Members of WMSCG try to prove that Christians must celebrate a Saturday Sabbath using Old Testament scriptures such as Ezekiel 20:12. They also say that Jesus observed the Sabbath (which is true, of course, because he was a Jew), and therefore his followers should observe the Sabbath. They do this despite the fact that Paul made it clear that we are not under the Law of Moses (Galatians 2:15-16, 21, 3:1-3, 3:10-14, 19-25, 4:21-31, 5:2-4)  and that, as Christians, we are not to be judged based on things such as Sabbaths (Colossians 2:16-17), which were mere shadows of what we have in Christ.

The WMSCG do not believe in the classic Christian doctrine of the trinity—that there is one God in three persons.  Instead, they believe in one person who plays different roles at different times.

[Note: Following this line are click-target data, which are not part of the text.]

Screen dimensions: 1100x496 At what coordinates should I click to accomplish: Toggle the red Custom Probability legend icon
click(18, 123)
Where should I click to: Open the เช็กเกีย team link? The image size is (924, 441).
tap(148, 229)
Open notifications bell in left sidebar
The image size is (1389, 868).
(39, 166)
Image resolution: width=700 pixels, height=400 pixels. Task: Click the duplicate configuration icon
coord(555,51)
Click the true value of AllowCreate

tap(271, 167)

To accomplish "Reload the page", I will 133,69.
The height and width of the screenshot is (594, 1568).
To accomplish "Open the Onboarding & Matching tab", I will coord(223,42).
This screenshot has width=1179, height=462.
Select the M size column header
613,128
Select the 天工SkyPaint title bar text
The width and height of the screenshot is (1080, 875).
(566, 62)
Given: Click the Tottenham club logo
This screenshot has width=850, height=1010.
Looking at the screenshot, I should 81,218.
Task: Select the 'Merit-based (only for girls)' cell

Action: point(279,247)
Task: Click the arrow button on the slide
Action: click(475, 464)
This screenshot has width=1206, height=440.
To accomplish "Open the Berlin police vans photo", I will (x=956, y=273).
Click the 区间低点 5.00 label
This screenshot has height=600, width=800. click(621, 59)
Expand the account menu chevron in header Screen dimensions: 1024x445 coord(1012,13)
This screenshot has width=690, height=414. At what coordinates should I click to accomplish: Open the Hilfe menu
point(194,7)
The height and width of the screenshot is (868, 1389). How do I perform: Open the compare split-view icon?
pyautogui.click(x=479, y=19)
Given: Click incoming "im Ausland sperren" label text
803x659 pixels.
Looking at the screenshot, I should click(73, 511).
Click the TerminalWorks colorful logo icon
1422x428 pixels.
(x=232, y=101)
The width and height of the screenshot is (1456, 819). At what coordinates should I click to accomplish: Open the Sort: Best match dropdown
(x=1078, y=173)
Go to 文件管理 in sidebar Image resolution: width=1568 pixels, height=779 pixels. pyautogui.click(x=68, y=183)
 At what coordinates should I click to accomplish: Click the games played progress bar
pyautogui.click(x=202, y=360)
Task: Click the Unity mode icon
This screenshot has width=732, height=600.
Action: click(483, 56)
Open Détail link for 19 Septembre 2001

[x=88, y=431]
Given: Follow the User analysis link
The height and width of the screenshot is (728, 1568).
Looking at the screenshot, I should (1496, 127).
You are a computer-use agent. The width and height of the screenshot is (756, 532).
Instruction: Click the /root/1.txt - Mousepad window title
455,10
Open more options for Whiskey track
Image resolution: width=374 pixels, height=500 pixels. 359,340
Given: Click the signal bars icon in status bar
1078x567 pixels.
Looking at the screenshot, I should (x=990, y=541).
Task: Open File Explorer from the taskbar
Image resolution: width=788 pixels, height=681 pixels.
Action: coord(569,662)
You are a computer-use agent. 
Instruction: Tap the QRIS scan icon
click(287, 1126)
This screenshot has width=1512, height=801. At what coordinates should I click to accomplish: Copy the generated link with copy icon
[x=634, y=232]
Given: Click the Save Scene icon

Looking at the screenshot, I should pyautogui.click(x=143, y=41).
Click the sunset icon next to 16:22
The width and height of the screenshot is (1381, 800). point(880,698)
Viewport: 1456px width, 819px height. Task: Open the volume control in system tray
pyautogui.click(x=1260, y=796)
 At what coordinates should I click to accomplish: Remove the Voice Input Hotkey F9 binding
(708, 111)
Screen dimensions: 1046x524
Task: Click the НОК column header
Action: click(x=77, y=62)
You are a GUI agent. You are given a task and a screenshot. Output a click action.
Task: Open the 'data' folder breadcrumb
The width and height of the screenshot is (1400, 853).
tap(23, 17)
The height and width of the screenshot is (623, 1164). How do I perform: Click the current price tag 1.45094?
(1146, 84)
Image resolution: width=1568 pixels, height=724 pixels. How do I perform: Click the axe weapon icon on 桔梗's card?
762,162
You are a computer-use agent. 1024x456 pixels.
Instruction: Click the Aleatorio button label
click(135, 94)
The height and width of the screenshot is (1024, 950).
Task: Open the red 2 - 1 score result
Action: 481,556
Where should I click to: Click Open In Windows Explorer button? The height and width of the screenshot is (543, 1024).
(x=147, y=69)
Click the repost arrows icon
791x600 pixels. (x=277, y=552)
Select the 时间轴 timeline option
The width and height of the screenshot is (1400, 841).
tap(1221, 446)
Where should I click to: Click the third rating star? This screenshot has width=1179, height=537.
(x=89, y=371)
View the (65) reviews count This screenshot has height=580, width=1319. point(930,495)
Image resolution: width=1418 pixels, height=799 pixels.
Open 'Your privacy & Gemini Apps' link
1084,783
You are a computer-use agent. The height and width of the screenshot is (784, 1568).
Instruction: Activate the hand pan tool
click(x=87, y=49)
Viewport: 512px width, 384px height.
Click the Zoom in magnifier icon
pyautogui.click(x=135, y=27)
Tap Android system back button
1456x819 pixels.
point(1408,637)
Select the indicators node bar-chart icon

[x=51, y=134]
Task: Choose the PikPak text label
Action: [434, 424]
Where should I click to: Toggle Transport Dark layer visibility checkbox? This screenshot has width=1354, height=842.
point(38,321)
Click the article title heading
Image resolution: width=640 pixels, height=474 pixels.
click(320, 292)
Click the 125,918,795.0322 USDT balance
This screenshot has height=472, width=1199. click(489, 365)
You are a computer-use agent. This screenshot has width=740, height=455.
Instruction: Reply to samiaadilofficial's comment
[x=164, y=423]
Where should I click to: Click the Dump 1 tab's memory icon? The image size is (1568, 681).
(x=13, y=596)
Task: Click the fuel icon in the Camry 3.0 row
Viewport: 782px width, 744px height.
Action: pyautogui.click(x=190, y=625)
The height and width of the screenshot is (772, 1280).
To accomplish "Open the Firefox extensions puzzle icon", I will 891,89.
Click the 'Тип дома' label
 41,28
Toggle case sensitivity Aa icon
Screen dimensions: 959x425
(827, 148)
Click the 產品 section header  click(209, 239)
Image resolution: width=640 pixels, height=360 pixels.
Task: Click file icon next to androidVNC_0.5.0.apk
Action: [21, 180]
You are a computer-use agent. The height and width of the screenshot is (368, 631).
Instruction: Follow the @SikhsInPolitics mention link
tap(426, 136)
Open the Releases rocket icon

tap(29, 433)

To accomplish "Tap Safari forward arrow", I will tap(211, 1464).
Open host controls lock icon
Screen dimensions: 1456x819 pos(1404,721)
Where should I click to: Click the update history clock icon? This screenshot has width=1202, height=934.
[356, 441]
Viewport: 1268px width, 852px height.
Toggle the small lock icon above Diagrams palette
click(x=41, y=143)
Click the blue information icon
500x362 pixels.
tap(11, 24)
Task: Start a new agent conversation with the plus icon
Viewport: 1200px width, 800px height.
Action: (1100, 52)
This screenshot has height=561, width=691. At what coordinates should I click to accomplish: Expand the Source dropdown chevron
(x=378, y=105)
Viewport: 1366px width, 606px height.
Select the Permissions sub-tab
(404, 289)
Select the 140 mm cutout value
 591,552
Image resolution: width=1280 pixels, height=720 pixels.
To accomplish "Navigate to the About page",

This heresy is known as Modalism.

For example, they say;

“As soon as God was born in the human form, He stopped playing the role of the Father and began to play the role of the Son. At that moment, the age of the Father ended and the age of the Son began. With the change in age also came a change in the Savior’s name. The Savior was no longer named Jehovah but Jesus.”[2]  Members of WSMCG make similar arguments with regard to the Holy Spirit. However, they are consistent in arguing that the Mother Goddess (unlike the Father, Jesus and the Holy Spirit) is a separate person from the Father.

It can be a challenge to interact with members of WSMCG because, although they try to present themselves as interested in discussing the Bible and Christianity, they have literally zero interest in having a discussion. Like a similar group, the Jehovah Witnesses, they want to engage in an argument rather than a discussion. They have a few pat, well-memorized arguments which they will not veer away from under any circumstances. Even a well-versed and experienced student of the Bible will not be able to make progress against such a strategy. Less experienced disciples of Jesus may be confused by this group and would probably do well to avoid arguing with them entirely. There is little of any of the heart of Christianity in this group. Theirs is a Christianity of the head, not the heart. Our job, then, is to show the heart of Christianity—to be true Christians and to really love members of the WSMCG in the hopes that perhaps they will come to their senses.